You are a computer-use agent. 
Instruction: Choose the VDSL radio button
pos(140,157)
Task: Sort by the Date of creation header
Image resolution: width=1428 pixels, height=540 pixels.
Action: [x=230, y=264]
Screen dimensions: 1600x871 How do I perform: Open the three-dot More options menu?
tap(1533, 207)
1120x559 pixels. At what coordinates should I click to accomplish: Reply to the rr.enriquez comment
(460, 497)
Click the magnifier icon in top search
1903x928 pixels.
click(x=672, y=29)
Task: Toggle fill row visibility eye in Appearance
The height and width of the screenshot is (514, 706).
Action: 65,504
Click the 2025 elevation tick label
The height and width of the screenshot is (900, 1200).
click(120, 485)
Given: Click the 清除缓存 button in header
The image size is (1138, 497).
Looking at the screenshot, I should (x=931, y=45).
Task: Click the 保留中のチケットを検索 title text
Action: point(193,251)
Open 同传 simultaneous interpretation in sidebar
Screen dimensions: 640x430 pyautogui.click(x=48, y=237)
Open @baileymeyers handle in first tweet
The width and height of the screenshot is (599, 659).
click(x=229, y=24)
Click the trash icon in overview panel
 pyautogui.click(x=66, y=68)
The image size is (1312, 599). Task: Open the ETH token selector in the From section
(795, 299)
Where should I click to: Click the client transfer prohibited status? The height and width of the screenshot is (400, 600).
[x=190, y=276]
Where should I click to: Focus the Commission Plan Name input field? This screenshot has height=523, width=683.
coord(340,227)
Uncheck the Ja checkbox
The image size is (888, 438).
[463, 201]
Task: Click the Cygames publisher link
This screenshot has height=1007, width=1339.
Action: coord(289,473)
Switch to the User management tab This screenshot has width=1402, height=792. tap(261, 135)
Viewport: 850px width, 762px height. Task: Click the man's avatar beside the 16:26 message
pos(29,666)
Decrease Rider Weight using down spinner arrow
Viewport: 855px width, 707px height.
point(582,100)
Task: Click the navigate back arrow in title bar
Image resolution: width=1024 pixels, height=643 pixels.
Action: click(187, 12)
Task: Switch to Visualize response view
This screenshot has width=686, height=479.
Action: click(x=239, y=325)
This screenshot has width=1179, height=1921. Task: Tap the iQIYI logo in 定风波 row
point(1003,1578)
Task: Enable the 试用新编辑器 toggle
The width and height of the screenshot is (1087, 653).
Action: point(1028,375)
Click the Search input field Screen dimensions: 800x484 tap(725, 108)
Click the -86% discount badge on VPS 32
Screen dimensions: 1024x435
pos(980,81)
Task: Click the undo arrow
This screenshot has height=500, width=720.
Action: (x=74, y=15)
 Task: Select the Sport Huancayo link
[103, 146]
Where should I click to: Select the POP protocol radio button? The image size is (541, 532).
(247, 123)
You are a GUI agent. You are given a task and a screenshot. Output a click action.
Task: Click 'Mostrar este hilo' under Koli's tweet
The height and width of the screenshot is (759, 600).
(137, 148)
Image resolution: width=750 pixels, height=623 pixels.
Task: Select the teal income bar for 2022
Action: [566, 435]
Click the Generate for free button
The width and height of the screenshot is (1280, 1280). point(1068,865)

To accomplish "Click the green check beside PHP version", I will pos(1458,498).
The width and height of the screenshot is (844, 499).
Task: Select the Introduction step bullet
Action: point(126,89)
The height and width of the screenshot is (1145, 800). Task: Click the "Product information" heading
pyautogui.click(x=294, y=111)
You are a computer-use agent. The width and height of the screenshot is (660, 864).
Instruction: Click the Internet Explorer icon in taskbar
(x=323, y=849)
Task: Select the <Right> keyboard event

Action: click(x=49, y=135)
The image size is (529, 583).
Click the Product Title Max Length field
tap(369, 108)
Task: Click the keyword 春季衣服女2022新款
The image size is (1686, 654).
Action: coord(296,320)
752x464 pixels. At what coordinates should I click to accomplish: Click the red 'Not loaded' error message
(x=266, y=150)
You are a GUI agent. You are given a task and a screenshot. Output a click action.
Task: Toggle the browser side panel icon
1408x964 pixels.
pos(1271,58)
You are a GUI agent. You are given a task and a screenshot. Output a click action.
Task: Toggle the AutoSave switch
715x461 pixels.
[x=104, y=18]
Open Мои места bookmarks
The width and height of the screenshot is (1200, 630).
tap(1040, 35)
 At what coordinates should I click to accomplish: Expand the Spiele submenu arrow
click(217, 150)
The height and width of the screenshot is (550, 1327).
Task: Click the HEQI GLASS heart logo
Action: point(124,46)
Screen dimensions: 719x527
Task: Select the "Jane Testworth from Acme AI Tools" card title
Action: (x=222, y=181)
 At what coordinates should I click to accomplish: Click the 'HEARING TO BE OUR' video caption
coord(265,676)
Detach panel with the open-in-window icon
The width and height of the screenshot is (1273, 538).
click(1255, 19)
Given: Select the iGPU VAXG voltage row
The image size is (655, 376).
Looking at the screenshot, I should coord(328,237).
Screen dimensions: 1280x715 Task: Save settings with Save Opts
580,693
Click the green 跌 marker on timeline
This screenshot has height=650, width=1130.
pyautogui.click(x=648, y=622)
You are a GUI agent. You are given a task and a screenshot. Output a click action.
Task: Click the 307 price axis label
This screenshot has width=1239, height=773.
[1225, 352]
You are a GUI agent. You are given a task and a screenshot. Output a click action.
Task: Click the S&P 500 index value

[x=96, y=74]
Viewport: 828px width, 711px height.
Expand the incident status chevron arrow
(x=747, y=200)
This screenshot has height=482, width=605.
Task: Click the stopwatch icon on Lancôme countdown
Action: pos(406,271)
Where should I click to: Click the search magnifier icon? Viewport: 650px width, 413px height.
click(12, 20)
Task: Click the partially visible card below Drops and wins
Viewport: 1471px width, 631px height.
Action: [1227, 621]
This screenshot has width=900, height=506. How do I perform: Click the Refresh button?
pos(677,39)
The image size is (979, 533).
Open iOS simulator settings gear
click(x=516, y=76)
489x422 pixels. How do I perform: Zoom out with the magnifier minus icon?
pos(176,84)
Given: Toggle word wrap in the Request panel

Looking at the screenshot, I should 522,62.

▶ EXERCISE BRIEF: Among the entries above, the line containing "Task: Click the keyword 春季衣服女2022新款", the line containing "Detach panel with the open-in-window icon", and all lines between them are to be restated word for word; nothing else belongs in the reply.

▶ WRITTEN ANSWER:
Task: Click the keyword 春季衣服女2022新款
The image size is (1686, 654).
Action: coord(296,320)
752x464 pixels. At what coordinates should I click to accomplish: Click the red 'Not loaded' error message
(x=266, y=150)
You are a GUI agent. You are given a task and a screenshot. Output a click action.
Task: Toggle the browser side panel icon
1408x964 pixels.
pos(1271,58)
You are a GUI agent. You are given a task and a screenshot. Output a click action.
Task: Toggle the AutoSave switch
715x461 pixels.
[x=104, y=18]
Open Мои места bookmarks
The width and height of the screenshot is (1200, 630).
tap(1040, 35)
 At what coordinates should I click to accomplish: Expand the Spiele submenu arrow
click(217, 150)
The height and width of the screenshot is (550, 1327).
Task: Click the HEQI GLASS heart logo
Action: point(124,46)
Screen dimensions: 719x527
Task: Select the "Jane Testworth from Acme AI Tools" card title
Action: (x=222, y=181)
 At what coordinates should I click to accomplish: Click the 'HEARING TO BE OUR' video caption
coord(265,676)
Detach panel with the open-in-window icon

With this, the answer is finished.